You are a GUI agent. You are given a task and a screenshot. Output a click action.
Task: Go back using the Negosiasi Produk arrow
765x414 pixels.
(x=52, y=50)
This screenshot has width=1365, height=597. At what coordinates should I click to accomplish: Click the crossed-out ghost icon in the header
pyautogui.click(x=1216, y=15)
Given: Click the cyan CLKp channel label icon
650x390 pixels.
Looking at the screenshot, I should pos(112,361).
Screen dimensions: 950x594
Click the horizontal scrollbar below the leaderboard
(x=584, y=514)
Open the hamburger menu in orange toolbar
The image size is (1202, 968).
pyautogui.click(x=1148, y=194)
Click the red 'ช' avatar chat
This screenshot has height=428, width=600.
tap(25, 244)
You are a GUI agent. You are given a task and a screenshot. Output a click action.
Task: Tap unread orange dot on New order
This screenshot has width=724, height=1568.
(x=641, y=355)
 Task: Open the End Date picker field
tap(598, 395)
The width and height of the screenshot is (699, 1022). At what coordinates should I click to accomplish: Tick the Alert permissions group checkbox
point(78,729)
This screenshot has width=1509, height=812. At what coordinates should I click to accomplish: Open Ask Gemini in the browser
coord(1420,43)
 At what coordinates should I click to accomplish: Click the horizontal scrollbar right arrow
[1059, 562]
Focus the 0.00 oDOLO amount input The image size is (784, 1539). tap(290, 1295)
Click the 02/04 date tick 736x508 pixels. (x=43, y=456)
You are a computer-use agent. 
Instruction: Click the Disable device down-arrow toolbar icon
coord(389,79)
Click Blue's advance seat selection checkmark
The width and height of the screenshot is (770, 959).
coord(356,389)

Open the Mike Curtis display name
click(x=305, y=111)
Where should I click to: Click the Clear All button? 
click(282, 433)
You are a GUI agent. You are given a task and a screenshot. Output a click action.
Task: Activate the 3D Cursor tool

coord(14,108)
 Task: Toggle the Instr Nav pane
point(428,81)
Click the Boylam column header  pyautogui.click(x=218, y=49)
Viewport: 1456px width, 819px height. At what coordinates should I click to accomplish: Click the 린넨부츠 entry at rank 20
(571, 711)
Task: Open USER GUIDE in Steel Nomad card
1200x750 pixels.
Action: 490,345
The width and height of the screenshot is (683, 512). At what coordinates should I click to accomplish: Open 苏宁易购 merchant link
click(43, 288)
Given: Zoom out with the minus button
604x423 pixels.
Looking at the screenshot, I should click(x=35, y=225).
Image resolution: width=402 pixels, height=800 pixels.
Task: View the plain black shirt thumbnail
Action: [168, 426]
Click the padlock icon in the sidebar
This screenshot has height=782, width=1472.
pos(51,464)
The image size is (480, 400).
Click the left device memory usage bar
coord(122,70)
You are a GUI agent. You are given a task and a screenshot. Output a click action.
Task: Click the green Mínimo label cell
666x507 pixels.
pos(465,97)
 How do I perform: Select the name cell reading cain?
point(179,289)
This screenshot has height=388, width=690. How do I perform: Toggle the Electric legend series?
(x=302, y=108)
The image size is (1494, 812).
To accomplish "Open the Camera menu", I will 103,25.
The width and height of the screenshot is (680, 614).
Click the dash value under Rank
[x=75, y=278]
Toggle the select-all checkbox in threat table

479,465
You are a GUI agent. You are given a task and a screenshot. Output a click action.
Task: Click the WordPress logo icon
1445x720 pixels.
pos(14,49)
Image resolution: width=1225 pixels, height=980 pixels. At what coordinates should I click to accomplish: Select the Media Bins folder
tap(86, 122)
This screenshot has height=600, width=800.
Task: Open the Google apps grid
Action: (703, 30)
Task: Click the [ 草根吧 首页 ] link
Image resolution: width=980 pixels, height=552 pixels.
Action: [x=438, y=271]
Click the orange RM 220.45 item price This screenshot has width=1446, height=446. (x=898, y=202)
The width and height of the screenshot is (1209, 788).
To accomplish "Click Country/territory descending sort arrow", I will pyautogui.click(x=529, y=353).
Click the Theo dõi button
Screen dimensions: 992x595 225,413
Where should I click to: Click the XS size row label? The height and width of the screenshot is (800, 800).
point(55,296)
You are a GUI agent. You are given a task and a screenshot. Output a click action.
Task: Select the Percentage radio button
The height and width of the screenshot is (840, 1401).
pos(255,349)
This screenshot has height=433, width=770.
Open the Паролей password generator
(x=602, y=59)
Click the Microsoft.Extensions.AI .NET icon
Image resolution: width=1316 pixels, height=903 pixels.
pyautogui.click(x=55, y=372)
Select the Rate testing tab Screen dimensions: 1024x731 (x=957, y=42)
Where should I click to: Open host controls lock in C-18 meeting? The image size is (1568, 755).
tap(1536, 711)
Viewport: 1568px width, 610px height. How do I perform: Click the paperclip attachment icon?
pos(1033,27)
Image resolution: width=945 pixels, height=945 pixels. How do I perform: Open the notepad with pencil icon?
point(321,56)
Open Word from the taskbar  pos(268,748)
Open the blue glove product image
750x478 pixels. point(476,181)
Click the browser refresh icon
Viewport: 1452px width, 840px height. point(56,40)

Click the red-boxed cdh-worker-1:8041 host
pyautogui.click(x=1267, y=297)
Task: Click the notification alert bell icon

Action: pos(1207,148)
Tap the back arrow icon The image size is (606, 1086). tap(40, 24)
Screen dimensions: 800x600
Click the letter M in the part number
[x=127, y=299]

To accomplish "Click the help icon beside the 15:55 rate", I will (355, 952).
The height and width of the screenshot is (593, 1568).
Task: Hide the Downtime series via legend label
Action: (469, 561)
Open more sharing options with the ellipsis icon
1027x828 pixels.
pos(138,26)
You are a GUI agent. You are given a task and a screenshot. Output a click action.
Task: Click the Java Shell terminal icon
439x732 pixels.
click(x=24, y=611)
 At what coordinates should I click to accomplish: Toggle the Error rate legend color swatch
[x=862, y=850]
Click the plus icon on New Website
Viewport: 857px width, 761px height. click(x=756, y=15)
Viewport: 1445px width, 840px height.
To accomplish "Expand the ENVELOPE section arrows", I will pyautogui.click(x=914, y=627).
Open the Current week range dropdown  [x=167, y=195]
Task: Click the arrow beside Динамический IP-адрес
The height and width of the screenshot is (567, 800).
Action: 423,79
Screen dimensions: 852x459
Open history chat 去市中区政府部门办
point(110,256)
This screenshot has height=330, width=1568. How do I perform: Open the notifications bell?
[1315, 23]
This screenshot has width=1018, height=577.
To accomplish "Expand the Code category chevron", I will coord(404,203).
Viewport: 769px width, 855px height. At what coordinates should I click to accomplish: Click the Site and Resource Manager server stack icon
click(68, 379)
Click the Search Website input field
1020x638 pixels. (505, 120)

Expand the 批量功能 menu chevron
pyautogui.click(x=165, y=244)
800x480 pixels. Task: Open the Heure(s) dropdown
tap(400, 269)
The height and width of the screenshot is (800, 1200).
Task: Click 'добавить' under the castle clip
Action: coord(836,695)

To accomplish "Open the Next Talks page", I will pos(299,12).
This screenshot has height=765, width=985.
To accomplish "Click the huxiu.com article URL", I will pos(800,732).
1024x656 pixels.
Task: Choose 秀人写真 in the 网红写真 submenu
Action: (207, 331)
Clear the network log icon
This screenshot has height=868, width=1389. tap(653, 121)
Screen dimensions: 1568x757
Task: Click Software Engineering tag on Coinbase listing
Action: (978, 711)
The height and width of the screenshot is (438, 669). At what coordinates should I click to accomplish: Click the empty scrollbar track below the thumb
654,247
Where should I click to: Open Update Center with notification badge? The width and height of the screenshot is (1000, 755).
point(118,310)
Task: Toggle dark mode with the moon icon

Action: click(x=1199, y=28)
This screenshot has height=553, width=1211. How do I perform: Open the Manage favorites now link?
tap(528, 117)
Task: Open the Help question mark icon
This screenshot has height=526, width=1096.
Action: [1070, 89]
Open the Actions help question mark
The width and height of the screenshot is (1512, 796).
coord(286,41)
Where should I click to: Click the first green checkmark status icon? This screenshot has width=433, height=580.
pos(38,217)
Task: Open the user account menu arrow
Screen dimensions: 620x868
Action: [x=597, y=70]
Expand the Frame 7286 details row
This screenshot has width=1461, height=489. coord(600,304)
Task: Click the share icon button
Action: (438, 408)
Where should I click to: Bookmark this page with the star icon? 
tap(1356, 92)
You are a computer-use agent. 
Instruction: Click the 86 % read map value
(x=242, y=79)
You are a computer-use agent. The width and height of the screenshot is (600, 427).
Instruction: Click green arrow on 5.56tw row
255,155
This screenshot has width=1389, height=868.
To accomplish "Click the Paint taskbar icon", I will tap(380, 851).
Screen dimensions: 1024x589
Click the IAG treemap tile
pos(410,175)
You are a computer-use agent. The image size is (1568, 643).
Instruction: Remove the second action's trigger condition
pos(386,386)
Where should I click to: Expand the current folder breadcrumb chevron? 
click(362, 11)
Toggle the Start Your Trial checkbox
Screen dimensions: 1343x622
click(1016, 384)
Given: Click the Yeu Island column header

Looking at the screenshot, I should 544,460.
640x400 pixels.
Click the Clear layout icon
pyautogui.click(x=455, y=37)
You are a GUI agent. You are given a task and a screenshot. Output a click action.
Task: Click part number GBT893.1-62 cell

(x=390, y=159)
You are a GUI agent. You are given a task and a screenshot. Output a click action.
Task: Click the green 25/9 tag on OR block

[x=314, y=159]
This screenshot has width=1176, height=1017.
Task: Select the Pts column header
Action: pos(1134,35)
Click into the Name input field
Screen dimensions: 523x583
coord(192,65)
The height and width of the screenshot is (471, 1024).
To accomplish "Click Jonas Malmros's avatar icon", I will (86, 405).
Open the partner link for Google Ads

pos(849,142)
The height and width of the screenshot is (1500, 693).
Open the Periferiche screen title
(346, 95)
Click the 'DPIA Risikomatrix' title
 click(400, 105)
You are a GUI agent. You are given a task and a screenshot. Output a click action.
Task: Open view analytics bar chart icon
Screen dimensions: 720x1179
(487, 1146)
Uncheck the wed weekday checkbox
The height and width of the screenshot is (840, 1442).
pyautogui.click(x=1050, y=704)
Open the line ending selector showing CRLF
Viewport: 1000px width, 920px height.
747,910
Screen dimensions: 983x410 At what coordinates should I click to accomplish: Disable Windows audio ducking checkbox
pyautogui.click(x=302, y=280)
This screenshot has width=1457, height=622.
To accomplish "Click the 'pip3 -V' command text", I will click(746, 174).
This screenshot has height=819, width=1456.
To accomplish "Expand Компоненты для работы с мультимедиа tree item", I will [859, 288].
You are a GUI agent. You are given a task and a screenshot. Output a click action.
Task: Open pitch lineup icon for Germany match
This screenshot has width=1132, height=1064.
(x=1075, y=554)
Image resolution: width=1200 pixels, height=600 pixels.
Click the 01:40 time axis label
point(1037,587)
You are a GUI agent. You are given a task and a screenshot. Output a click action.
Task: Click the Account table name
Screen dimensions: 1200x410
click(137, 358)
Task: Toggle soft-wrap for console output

### PROBLEM DESCRIPTION
Start with the line above that contains "Task: Click the WordPress logo icon" and end with the line that contains "Task: Click the [ 草根吧 首页 ] link". Write out those lines exactly, and only those.

### PROBLEM SOLUTION
Task: Click the WordPress logo icon
1445x720 pixels.
pos(14,49)
Image resolution: width=1225 pixels, height=980 pixels. At what coordinates should I click to accomplish: Select the Media Bins folder
tap(86, 122)
This screenshot has height=600, width=800.
Task: Open the Google apps grid
Action: (703, 30)
Task: Click the [ 草根吧 首页 ] link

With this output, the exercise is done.